A simple one-file way to run various GGML and GGUF models with KoboldAI's UI
https://github.com/lostruins/koboldcpp
GNU Affero General Public License v3.0
4.36k stars 312 forks source link

Possible bug in the koboldcpp colab (Vision clip issue) #797

Open yoshuzx opened 2 months ago

yoshuzx commented 2 months ago

There may be a bug in the koboldcpp colab. I tried using a vision model like Llava 7B, but when I load one image, the processing is really slow. I noticed that the clip is being loaded on the CPU instead of CUDA by default. Is there a way to change or fix this? Thank you in advance.

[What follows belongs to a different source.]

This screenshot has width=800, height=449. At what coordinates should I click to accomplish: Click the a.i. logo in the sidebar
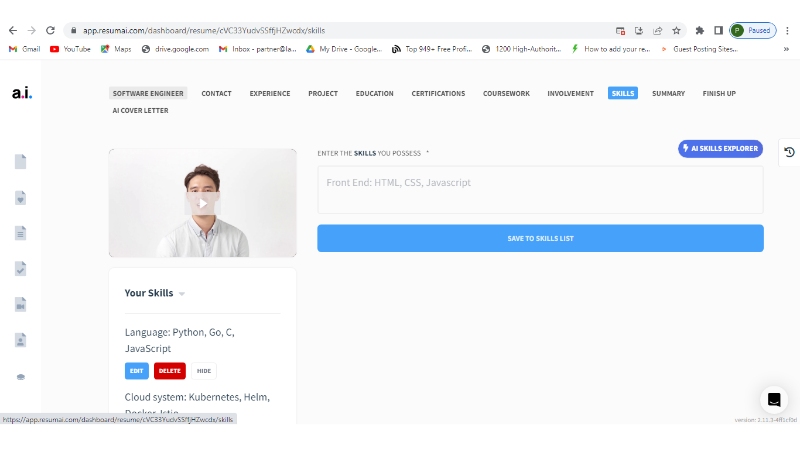pos(21,93)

LostRuins commented 2 months ago

I can confirm there is a speed regression between 1.61.2 and 1.62

LostRuins commented 2 months ago

I have narrowed it down to the backend changes between 073a279(18 mar) and 8131616 (20 mar), it seems to be somehow initializing cuda in a different order. Unfortunately I ran out of colab usage so I will have to resume testing another day.

If anyone is able to, you can try running the current experimental branch and see if it still has issues. I've made a few fix changes but cannot test them.

LostRuins commented 2 months ago

Hi, Should be fixed in the latest version, please try.